Les moteurs électriques pour les véhicules de petite taille pourraient devenir moins chers que leurs copies thermiques (essence et diesel), selon l’agence Bloobmerg News Energy Finance (BNEF). Ses conclusions la conduisent à affirmer que la parité devrait être atteinte dès 2024 et que l’inversion de la courbe des prix aura lieu l’année suivante.

Comment cela sera-t-il possible ? D’abord, par une baisse continue des coûts des batteries lithium-ion et des perspectives à long terme. “Si la tendance se poursuit, le prix des batteries devrait chuter de 67% d’ici 2030”, détaille Bloomberg, qui souligne que cette source d’énergie représente les 2/5ème du coût d’une voiture. En contrepartie, les prix du pétrole, eux, augmentent sensiblement, ce qui rend plus coûteuse l’exploitation des véhicules thermiques.

Toutefois, les récents problèmes liés à ces batteries – incendie, exploitation du cobalt et travail forcé – pourraient remettre en cause les prévisions de Bloomberg. Certains spécialistes appellent plutôt à privilégier des batteries solides – qui ne s’enflamment pas. Pour l’instant, ces batteries en sont encore au stade expérimental.

Pour la question du cobalt, en revanche, il semble que l’industrie soit face à une impasse. Amnesty International a récemment publié un rapport épinglant plusieurs constructeurs automobiles, entre autres industriels, sur l’origine du cobalt de leurs batteries, également utilisées pour les smartphones (BMW, Renault, …) Sa collecte vient parfois du travail forcé de populations vulnérables. La poursuite des investissements dans le lithium-ion, sur laquelle table Bloomberg, paraît donc liée à des considérations qui ne relèvent pas simplement de l’industrie.

De plus, dans un dossier publié il y a trois jours, le magazine Challenges revenait d’ailleurs sur le réel impact écologique des batteries lithium-ion et révélait qu’il pourrait être, sur certains points, bien plus négatif que celui des moteurs thermiques. Il n’en reste pas moins que Bloomberg prévoit que la consommation de graphite devrait par exemple passer de 13.000 tonnes à 852.000 en 2030. Celle de lithium, cobalt ou encore manganèse serait multipliée par 100.

Du reste, cette ruée vers ces nouvelles matières premières pourrait conduire à une hausse généralisée des prix – pourquoi pas répercutée sur les véhicules – sauf à se décider à en contrôler la production, comme c’est le cas pour le pétrole par exemple.

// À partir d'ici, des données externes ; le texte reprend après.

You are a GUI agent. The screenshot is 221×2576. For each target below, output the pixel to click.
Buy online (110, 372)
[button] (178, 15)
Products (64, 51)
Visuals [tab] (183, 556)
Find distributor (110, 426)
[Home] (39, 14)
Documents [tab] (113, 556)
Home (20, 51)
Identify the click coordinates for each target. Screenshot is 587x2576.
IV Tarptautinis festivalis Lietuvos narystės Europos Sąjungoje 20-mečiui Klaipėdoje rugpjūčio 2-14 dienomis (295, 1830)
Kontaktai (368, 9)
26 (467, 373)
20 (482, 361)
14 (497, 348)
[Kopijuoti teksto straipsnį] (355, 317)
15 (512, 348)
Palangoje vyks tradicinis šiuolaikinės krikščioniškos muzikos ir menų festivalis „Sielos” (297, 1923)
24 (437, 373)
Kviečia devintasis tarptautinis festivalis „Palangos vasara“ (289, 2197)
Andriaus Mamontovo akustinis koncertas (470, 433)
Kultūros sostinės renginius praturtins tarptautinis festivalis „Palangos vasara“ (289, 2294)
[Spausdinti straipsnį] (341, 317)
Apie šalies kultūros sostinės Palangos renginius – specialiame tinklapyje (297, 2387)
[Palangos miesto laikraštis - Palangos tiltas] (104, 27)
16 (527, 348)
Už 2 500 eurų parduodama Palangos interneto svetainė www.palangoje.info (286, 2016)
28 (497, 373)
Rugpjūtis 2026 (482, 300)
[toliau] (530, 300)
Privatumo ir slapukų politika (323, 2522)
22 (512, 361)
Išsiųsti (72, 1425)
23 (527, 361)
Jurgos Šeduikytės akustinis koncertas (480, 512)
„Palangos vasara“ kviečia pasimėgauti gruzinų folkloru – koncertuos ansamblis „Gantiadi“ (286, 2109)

Pour ce qui est de l’accroissement des capacités de production et la hausse de la demande de voitures électriques aux Etats-Unis, en Europe, mais aussi en Chine, cela semble en revanche acté, puisque les constructeurs se convertissent les uns après les autres (Nissan, Toyota, Renault, Tesla…) aux véhicules électriques. Voilà six mois, BNEF avait indiqué qu’elle estimait qu’en 2040, le niveau des ventes atteindrait 67% des voitures commercialisées en Europe, 58% aux États-Unis et 51 % en Chine, rappelle le Figaro qui cite l’étude de Bloomberg.